For more information on the API and behaviour of functions, refer to the js-host's documentation on functions.

JSHost

JSHost objects read in your config files and act as bridges to JavaScript environments generated from your config files.

If you want to introspect a host, there are some utils provided

# Import the host generated from the values in `js_host.conf.settings`
from js_host.host import host

# An absolute path to the config file used by the host
host.config_file

# Returns a URL which points to the location of the host on your network
host.get_url()

# Returns a dict containing information that the host reported during startup
host.get_status()

# Connects to a running host, requests information about it, and returns the data as a dict
host.request_status()

# Returns True/False if a host process is running at the expected url
host.is_running()

# Connect to an environment and validate that it matches your config
host.connect()

If you are using the manager to control your hosts, the following utils are also available

from js_host.host import host

# the JSHostManager instance that the host uses
host.manager

# An absolute path to a file that the host writes its logs to
host.logfile

# Connect to the manager and ask it to restart the host
host.restart()

# Connect to the manager and ask it to stop the host
host.stop()

JSHostManager

js_host.manager.JSHostManager objects provide an interface to a detached process which runs on your local network and can spawn js-host instances on demand.

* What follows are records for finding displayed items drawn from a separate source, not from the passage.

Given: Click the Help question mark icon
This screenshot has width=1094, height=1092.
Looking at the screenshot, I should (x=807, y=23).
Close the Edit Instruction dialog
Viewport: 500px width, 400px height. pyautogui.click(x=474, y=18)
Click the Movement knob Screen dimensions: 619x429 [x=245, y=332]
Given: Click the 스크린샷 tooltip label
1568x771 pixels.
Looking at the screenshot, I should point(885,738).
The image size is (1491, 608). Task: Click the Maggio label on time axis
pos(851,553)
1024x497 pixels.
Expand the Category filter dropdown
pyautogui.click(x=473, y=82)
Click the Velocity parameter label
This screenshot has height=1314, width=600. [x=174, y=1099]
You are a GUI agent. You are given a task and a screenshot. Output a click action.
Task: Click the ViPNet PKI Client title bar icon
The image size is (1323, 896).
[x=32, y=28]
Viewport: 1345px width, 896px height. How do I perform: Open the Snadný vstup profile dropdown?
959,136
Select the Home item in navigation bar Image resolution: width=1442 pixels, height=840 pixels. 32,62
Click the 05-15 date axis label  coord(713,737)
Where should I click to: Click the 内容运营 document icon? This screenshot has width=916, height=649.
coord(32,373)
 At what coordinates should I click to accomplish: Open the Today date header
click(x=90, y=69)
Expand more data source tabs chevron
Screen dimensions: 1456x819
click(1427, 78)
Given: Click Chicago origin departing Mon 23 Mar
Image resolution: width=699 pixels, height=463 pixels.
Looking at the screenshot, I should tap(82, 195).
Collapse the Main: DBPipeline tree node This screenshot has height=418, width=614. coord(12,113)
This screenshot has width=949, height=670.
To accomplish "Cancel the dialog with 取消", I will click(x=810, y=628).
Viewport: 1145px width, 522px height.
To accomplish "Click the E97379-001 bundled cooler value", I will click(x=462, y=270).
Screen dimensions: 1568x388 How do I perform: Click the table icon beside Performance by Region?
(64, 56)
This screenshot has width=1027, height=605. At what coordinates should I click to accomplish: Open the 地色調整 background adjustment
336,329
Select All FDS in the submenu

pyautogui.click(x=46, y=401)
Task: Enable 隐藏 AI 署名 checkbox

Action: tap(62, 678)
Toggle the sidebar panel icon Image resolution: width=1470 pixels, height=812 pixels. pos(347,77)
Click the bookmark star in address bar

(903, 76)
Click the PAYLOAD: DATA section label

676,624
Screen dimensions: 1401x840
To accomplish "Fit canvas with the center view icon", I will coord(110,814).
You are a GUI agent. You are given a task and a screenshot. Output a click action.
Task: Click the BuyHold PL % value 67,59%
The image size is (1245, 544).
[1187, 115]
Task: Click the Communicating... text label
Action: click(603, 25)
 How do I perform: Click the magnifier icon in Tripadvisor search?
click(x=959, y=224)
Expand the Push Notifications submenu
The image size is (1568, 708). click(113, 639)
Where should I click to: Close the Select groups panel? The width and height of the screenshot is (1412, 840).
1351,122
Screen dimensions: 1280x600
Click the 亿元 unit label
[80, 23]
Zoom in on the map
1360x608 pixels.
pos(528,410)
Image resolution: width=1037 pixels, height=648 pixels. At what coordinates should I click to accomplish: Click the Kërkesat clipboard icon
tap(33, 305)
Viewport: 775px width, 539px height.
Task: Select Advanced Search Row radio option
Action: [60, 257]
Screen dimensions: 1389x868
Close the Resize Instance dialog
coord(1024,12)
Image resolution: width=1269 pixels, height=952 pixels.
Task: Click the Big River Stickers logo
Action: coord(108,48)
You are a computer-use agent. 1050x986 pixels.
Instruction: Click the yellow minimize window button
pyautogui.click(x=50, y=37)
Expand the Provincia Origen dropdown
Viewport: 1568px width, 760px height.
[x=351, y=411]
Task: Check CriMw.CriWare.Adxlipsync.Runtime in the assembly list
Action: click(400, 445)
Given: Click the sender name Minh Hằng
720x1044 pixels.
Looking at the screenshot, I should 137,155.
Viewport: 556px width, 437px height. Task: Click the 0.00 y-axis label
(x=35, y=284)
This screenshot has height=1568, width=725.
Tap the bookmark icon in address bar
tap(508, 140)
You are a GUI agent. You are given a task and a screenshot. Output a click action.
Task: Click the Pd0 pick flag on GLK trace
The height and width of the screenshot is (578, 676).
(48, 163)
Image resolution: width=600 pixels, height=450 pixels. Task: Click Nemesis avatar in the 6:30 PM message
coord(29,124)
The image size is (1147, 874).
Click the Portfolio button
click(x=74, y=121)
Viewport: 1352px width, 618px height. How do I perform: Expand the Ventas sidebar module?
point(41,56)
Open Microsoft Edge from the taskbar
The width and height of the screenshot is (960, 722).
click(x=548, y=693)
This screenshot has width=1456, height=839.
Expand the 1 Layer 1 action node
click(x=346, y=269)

The primary benefit of using a manager is that it abstracts away the bother of spawning a host manually. During development, your primary goal is to build things - issues regarding stability and logging should be left to production environments.

To allow a manager to spawn instances automatically, set the USE_MANAGER setting to True.

If you are writing functions to be used on hosts, be aware that manually starting hosts will provide easier access to the hosts output streams and debugging functionality. Refer to js-host's CLI usage to manually start a host.

Note: managers should only ever be used in development environments. Do not use the manager in production. Please refer to the usage in production section before configuring your environment.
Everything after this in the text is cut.